» **摘錄**
今天寫Python代碼的時候遇到了一個大坑
問題是這樣的,我需要創建一個二維數組,如下:
m = n = 3
test = [[0] * m] * n
print("test =", test)
輸出結果如下:
test = [[0, 0, 0], [0, 0, 0], [0, 0, 0]]
是不是看起來沒有一點問題?
一開始我也是這麼覺得的,以爲是我其他地方用錯了什麼函數,結果這麼一試:
m = n = 3
test = [[0] * m] * n
print("test =", test)
test[0][0] = 233
print("test =", test)
輸出結果如下:
test = [[0, 0, 0], [0, 0, 0], [0, 0, 0]]
test = [[233, 0, 0], [233, 0, 0], [233, 0, 0]]
是不是很驚訝?!

» **擷取條目**
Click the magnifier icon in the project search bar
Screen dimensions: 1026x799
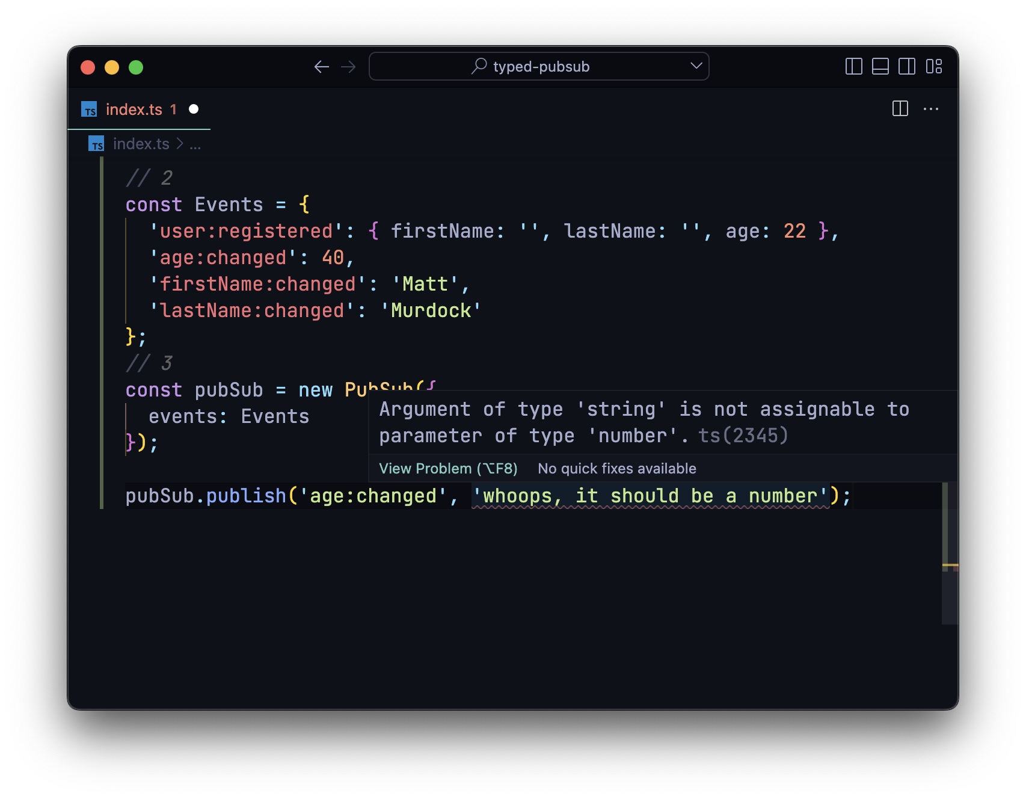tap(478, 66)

...

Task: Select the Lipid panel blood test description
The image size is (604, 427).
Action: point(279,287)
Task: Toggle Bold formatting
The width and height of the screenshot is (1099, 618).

» **目標**
從這篇講Python二維數組陷阱的文章最後一句之後接着往下寫。

» **答案**
這個問題真的是折磨,去網上一搜,官方文檔中給出的說明是這樣的:
Note also that the copies are shallow; nested structures are not
copied. This often haunts new Python programmers; consider:lists = [[]] * 3 lists [[], [], []] lists[0].append(3) lists [[3],
[3], [3]] What has happened is that [[]] is a one-element list
containing an empty list, so all three elements of [[]] * 3 are
(pointers to) this single empty list. Modifying any of the elements of
lists modifies this single list. You can create a list of different
lists this way:lists = [[] for i in range(3)] lists[0].append(3)
lists[1].append(5) lists[2].append(7) lists [[3], [5], [7]]
也就是說matrix = [array] * 3操作中,只是創建3個指向array的引用,所以一旦array改變,matrix中3個list也會隨之改變。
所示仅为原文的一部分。